In the first half of the 18th century ascetics-sadhus came in Bundi and founded Akhara on the shores of Lake. Their group – jamaat – consisted of 10-20 people. Together with asceticism they practiced fighting and weapon handling skills. One of the regular Akhara guru, who possessed extraordinary skills in martial practices, and approximately in the second half of the 18th century achieved samadhi, was placed in the imperishable form in Shiva temple on the Akhara territory. Since then this place continues to attract fans of these practices and those who just looking for or desiring something.

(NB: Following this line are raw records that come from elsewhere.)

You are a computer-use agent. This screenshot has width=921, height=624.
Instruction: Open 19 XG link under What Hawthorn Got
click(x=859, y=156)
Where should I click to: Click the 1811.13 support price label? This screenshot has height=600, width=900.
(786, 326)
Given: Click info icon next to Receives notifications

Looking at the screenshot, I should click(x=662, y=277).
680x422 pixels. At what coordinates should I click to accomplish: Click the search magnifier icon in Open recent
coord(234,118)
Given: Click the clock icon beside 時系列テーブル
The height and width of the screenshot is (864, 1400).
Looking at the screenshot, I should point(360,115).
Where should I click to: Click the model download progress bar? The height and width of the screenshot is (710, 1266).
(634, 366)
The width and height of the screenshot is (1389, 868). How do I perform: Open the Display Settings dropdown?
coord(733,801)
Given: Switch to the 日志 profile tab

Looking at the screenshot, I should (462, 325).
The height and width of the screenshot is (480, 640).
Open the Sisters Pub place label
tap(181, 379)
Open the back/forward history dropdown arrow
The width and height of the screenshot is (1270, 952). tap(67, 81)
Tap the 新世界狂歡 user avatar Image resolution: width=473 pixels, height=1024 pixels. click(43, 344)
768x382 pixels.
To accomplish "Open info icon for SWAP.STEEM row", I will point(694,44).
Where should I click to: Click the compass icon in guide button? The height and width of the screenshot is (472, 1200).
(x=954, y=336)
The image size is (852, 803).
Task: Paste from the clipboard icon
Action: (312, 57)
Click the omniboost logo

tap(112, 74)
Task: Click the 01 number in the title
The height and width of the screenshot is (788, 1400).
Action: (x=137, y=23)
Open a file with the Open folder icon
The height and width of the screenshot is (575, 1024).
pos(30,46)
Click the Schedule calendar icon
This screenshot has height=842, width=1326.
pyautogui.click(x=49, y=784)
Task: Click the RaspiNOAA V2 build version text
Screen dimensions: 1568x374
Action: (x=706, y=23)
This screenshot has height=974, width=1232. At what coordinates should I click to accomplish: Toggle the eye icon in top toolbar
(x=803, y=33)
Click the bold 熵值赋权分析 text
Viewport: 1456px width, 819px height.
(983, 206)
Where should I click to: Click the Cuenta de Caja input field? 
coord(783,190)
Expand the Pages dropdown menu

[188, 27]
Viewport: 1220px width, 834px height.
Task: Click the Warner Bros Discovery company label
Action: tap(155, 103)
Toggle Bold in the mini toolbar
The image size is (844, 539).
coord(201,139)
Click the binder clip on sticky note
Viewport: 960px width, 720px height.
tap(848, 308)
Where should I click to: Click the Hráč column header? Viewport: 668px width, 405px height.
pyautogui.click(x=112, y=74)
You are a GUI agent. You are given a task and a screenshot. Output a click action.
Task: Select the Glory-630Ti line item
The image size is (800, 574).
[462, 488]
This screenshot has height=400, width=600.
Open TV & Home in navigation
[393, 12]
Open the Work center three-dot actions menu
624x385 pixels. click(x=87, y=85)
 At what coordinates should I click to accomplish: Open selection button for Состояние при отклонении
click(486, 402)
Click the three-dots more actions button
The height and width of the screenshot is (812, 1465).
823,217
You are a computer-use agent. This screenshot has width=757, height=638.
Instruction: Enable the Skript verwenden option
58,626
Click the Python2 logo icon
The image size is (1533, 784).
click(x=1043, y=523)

Manmal’s grandfather even lived in the time of last “lake” sadhu. We could only guess whether any continuity of community with the first sadhus was preserved by the time or not, including the content of the martial practices. All grandfather and his sons (including Manmal’s father) practiced fighting and weapon handling skills. One of the brothers was a famous fighter in the country. According to family legend one famous Iranian fighter came to him with a “friendly” visit to share experiences. During a duel, when his brother with an ear bitten by Iranian started to lose, his father aimed the gun at him and announced that he would shoot him in case of loss. Of course, the victory was won.

Akhara. End of the 60s

Akhara. End of the 60s

At the age of 12 Manmal began studying of traditional fighting and weapon handling practices with his father. In the 60-ies there was a huge interest for this area, and Akhara lived with a full life. Subsequently, with the disappearing of interest among the younger generation and with the age of Manmal, everything has changed. Now there is a slight rise of interest, but again, only in so dear to the heart of Indian colorful, demonstrative side of the practices. But still, either thanks to the holy sadh or innate talents of Manmal himself, or preserved continuity and fighting training of the warriors ascetics, these practices possess inner content and military tactical sense.